The article is kind of misleading.
After reading the original FAZ article (I am german and a site owner) I learned that because Weichert is the head of the Independent Centre for Privacy Protection of the northern German state of Schleswig-Holstein, he only has the competence to threat site owners within "Schleswig-Holstein" (Population: 2,8mio).
With only a few exceptions, privacy and data protection is handled on the state (or Länder) level in Germany. (One exception to this is the federal government and its data protection.)
He would have to convince his fifteen colleagues to make this a Germany-wide thing. Handling this on the federal level is not even possible in Germany, the federal data protection appointee has nothing to say about such matters.
But the TMG as well as the BDSG are federal laws and after reading his paper I would agree with his view of them.
It would only take someone to go to their local data protection supervisor (Datenschutzbeauftragten) and complain about being tracked by the facebook like button on a site hosted in germany, the data protection supervisor would have to issue a fine (if he agrees with that interpretation of the law) and it would go to court, since the owner of the website would naturally dispute it.
Those data protection appointees (and the people who are working for them) are the enforcement arm of the data protection laws.

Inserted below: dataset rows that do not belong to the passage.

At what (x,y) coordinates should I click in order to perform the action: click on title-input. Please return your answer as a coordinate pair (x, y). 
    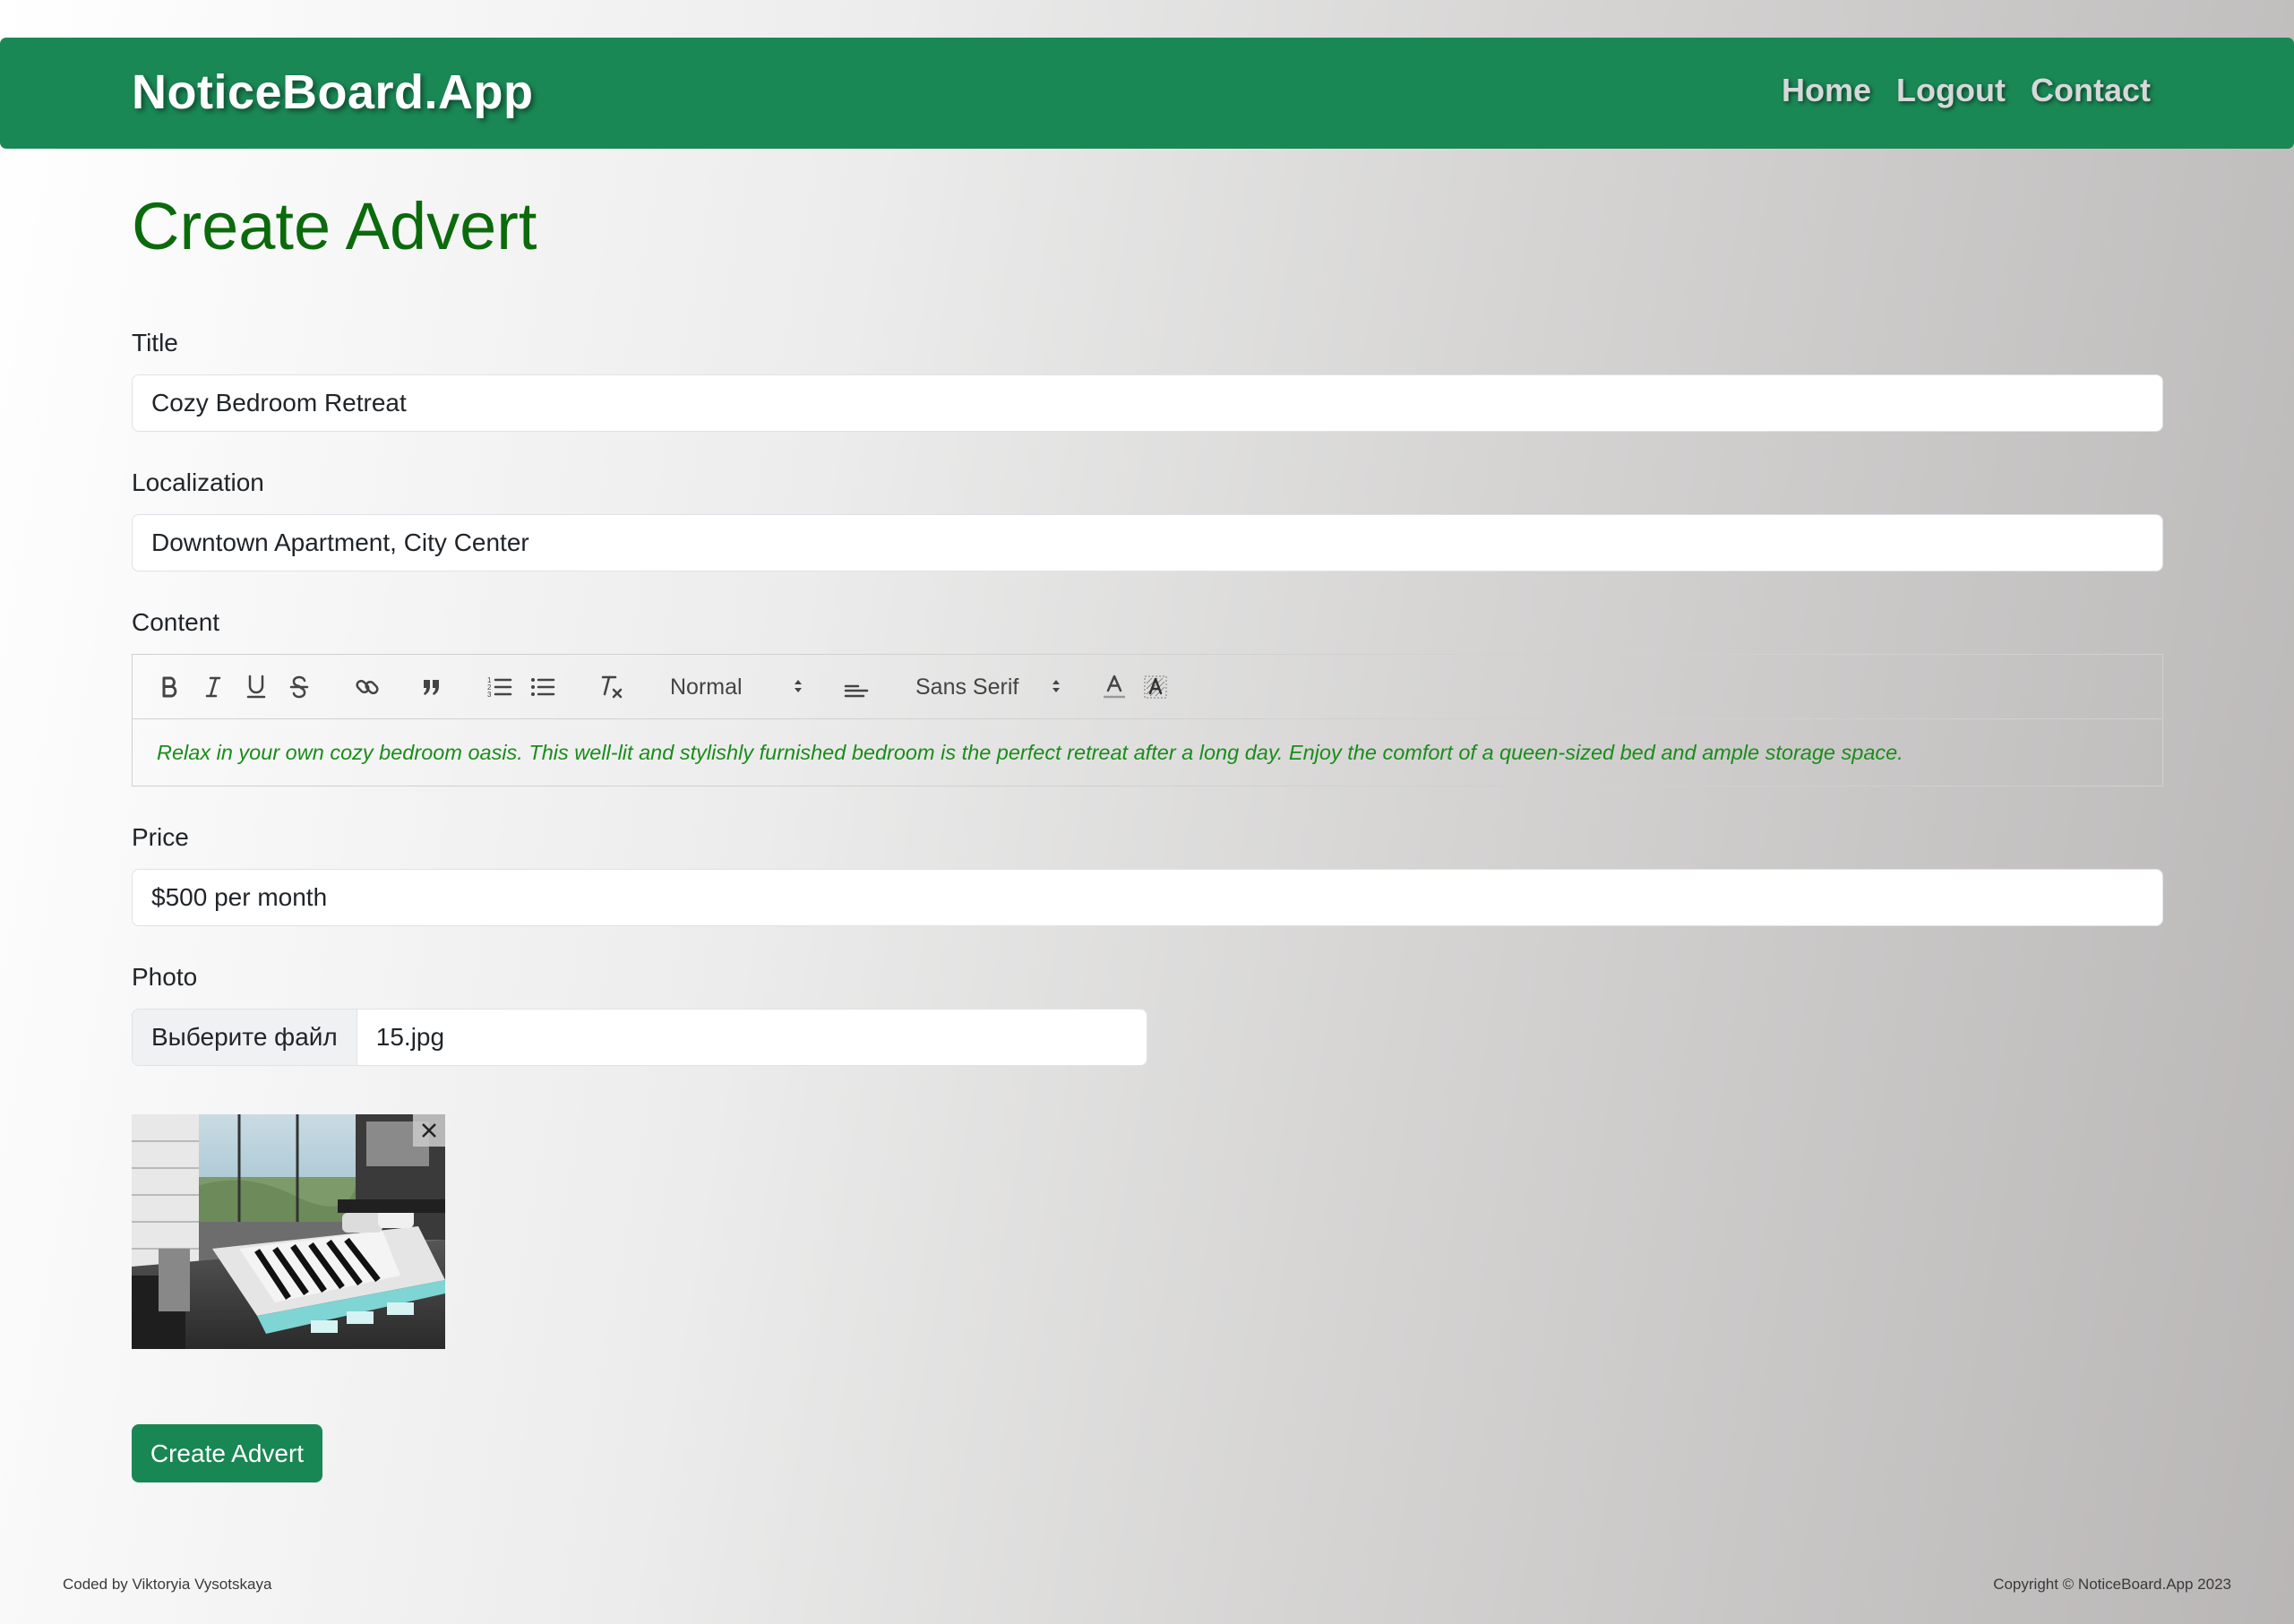
    Looking at the image, I should click on (1148, 403).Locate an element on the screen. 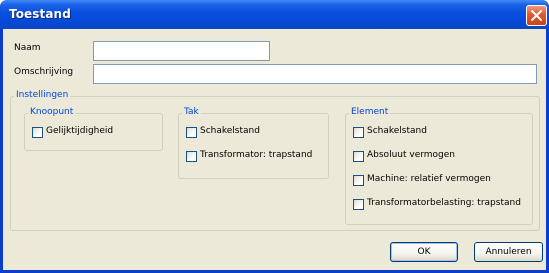 Image resolution: width=549 pixels, height=273 pixels. naam-label: Naam is located at coordinates (28, 48).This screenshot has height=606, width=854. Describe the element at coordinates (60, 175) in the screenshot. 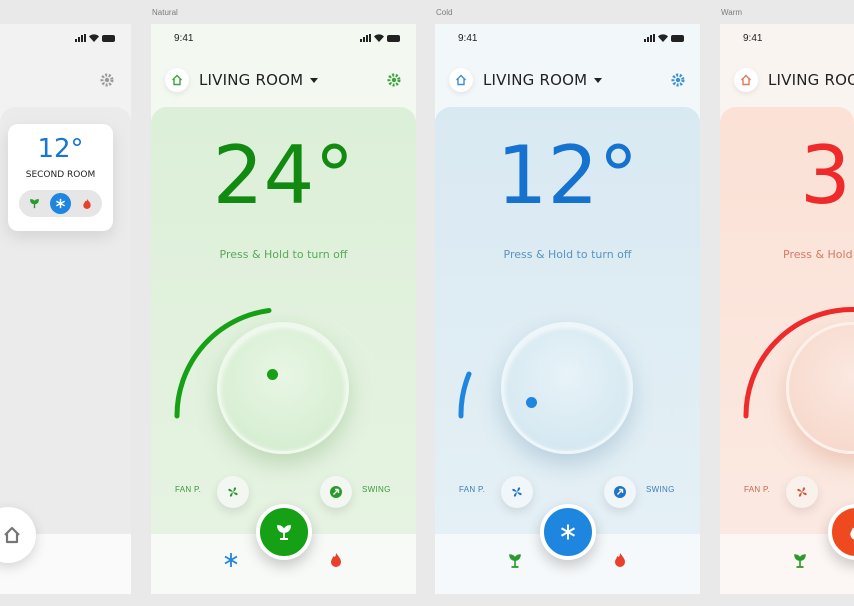

I see `second-room-name: SECOND ROOM` at that location.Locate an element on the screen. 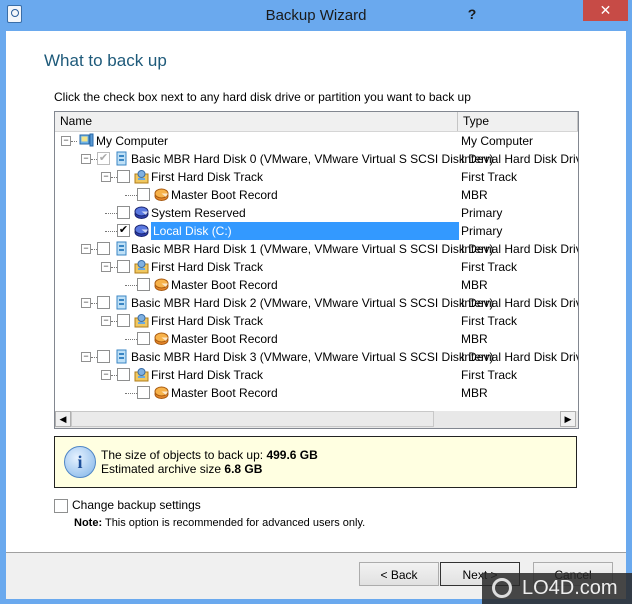  watermark: LO4D.com is located at coordinates (557, 588).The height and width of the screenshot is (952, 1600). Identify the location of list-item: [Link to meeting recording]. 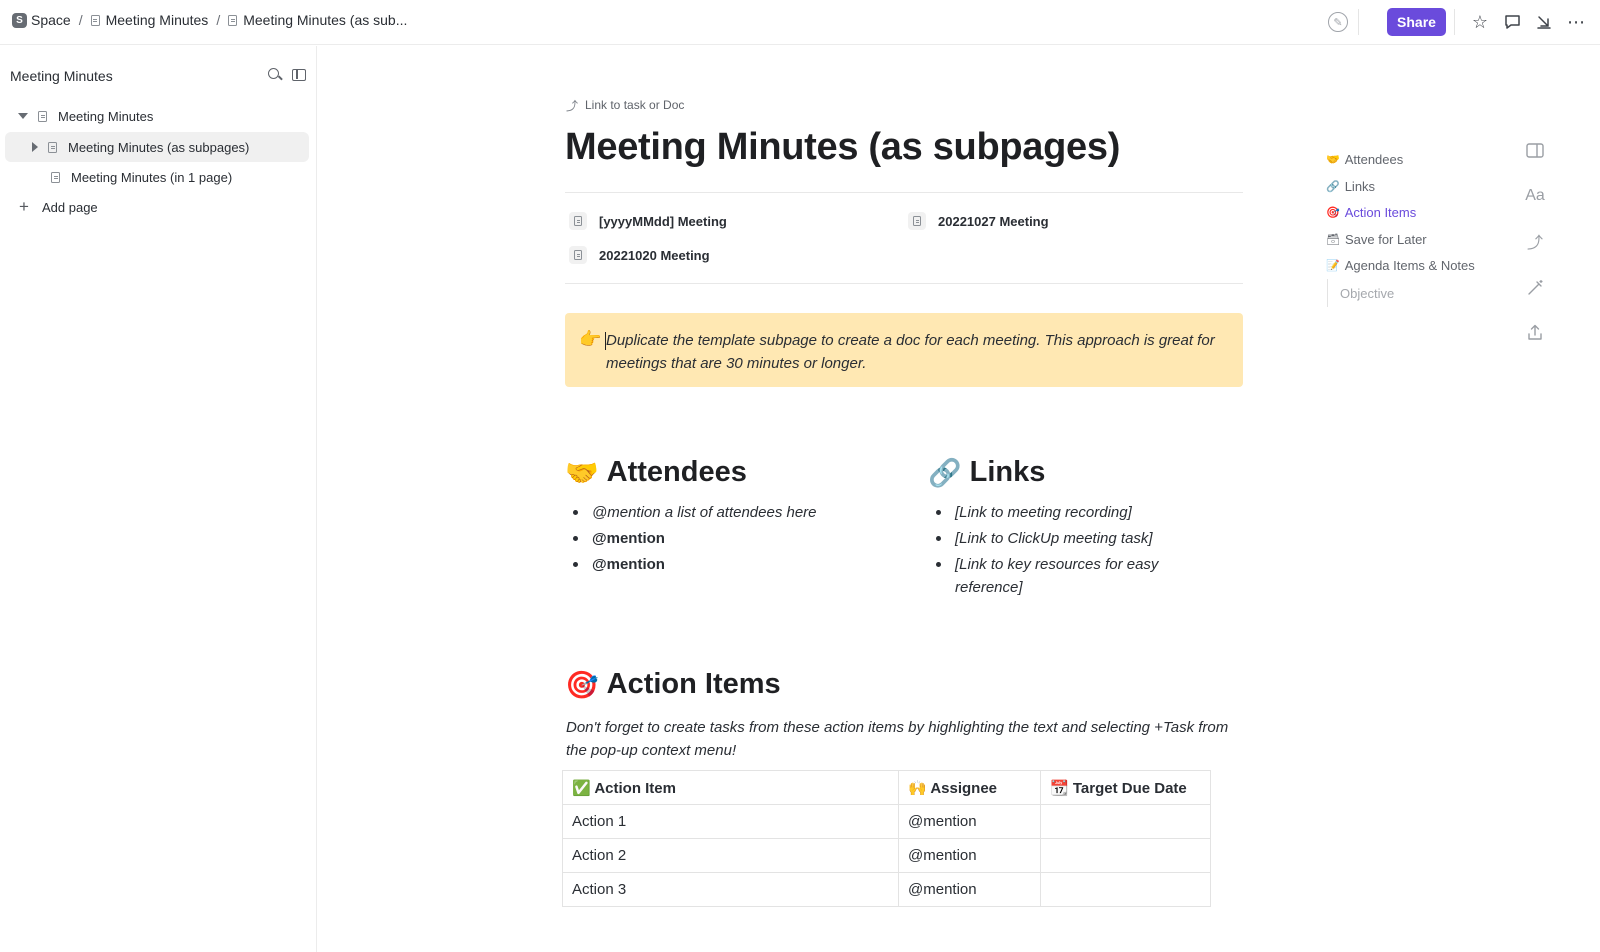
(1064, 512).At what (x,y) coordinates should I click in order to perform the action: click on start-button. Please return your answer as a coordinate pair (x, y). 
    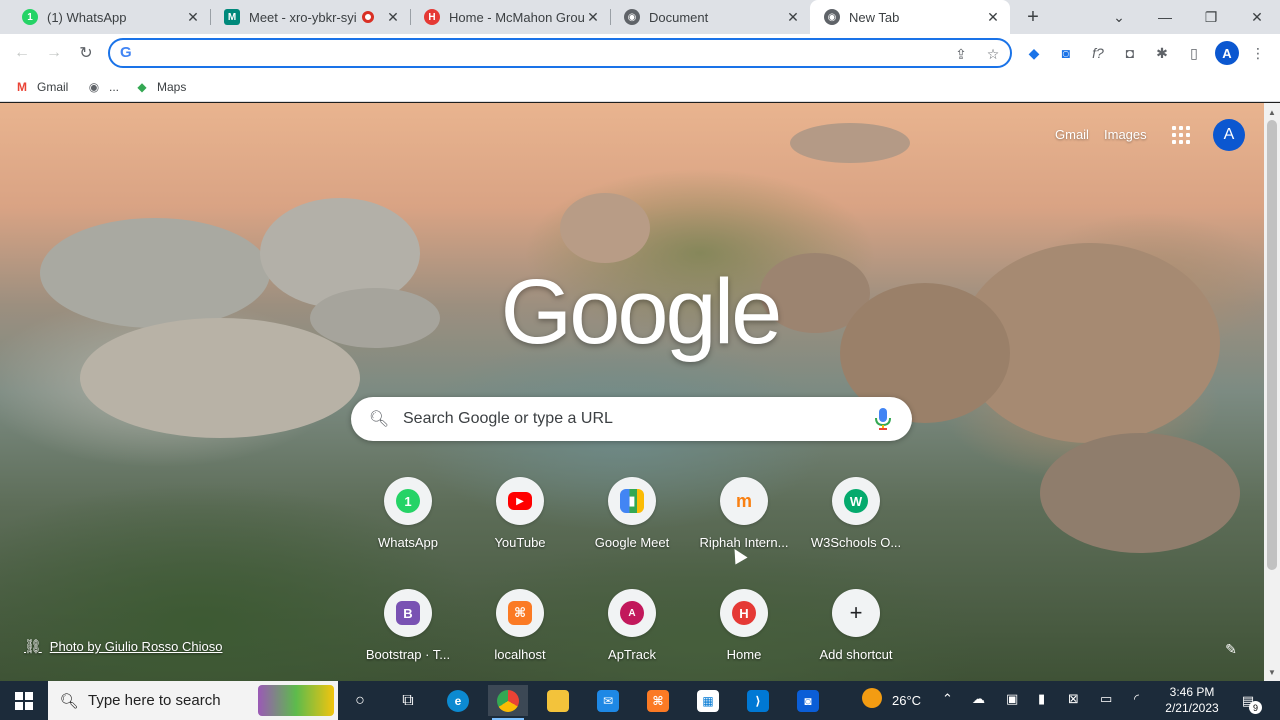
    Looking at the image, I should click on (24, 700). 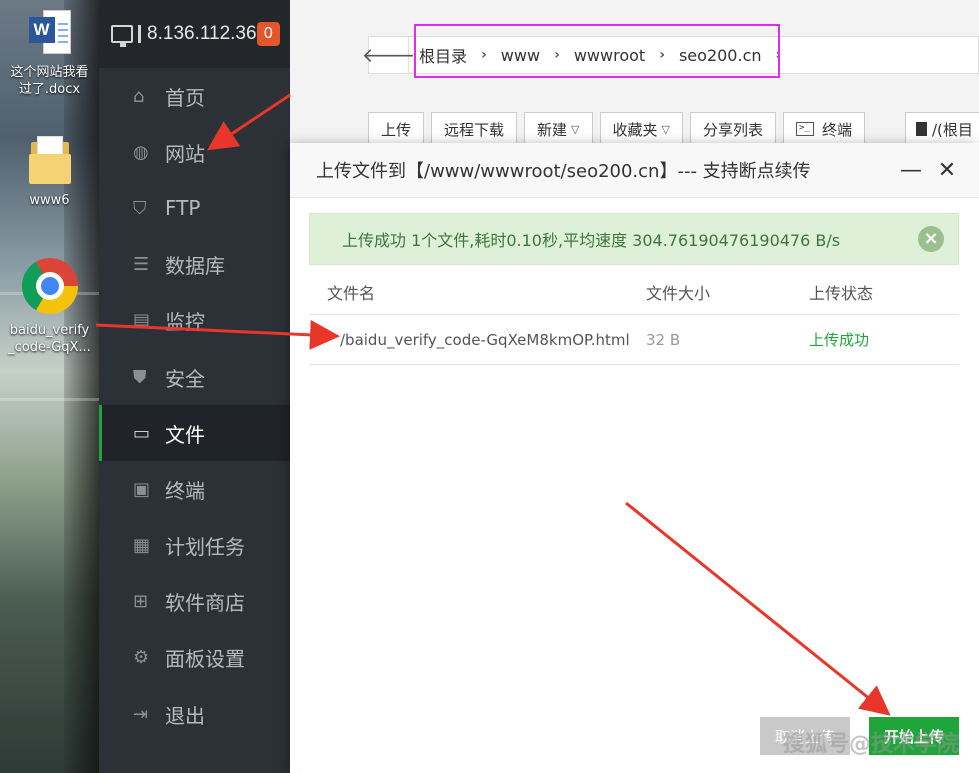 I want to click on breadcrumb-item: wwwroot, so click(x=610, y=56). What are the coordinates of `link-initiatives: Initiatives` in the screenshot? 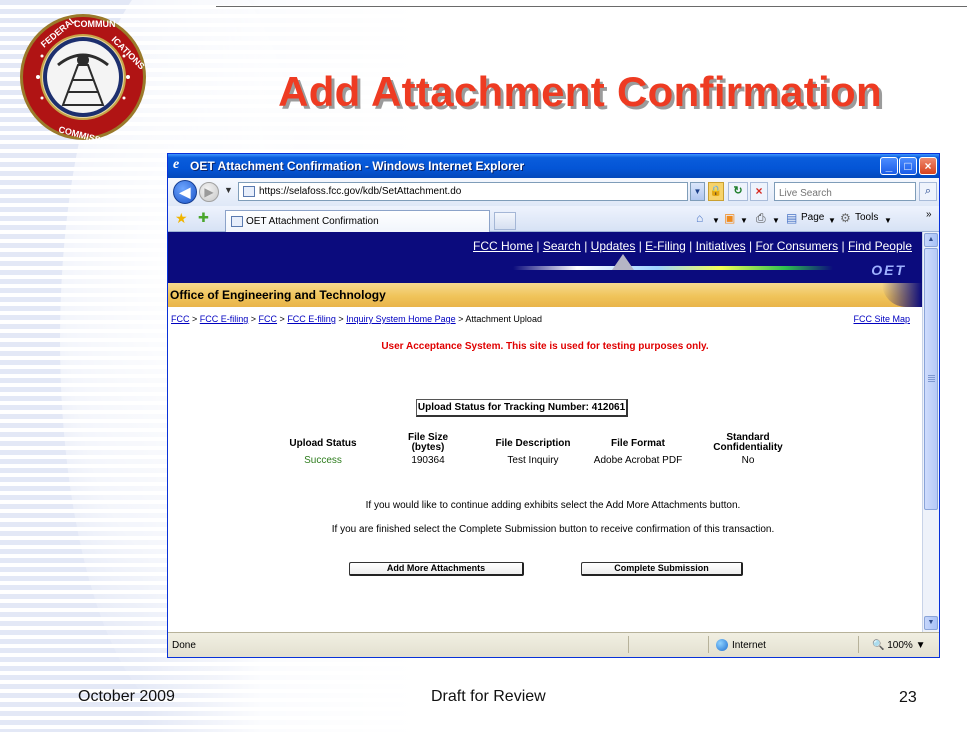 It's located at (721, 246).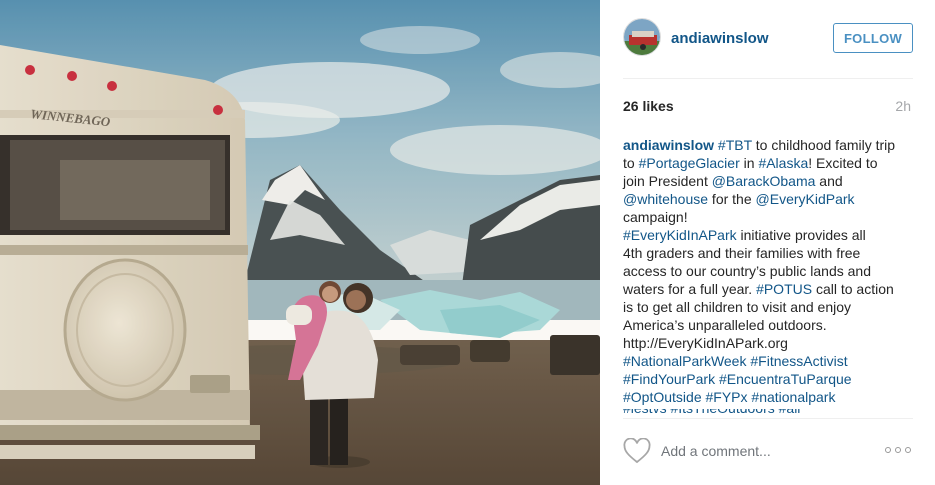  What do you see at coordinates (747, 271) in the screenshot?
I see `caption-text: access to our country’s public lands and` at bounding box center [747, 271]. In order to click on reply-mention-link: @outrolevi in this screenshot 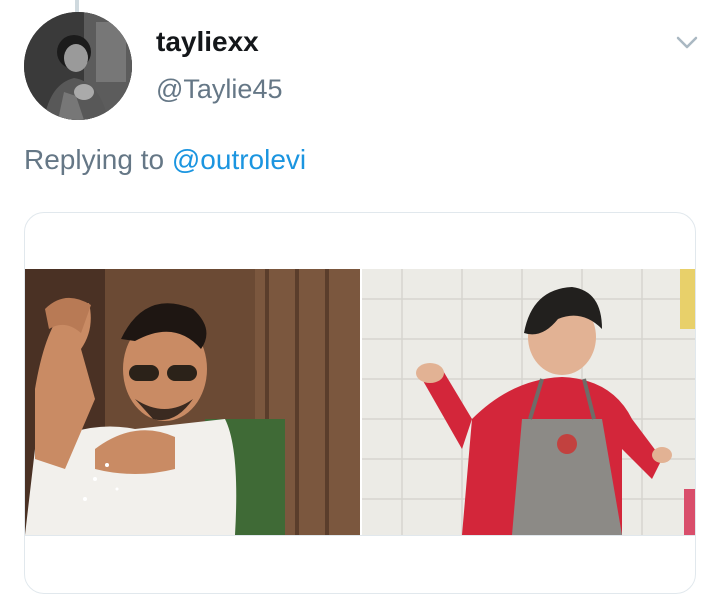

The laws are not (only) enforced by the police but by specialized offices – just like tax law (with the tax office and tax investigators) or food law (with food inspectors).
This is like the police (which is organized in a similar way) in Bavaria deciding to enforce a federal law in a certain way. Whatever the police in Bavaria decides to do doesn’t have to have any consequences for the police in other states. (Suffice it to say, the police in other states isn’t going to be very happy when they hear about the Bavarian police interpreting a law in an odd way.)
It’s the courts that have to decide in the end what is correct and incorrect enforcement.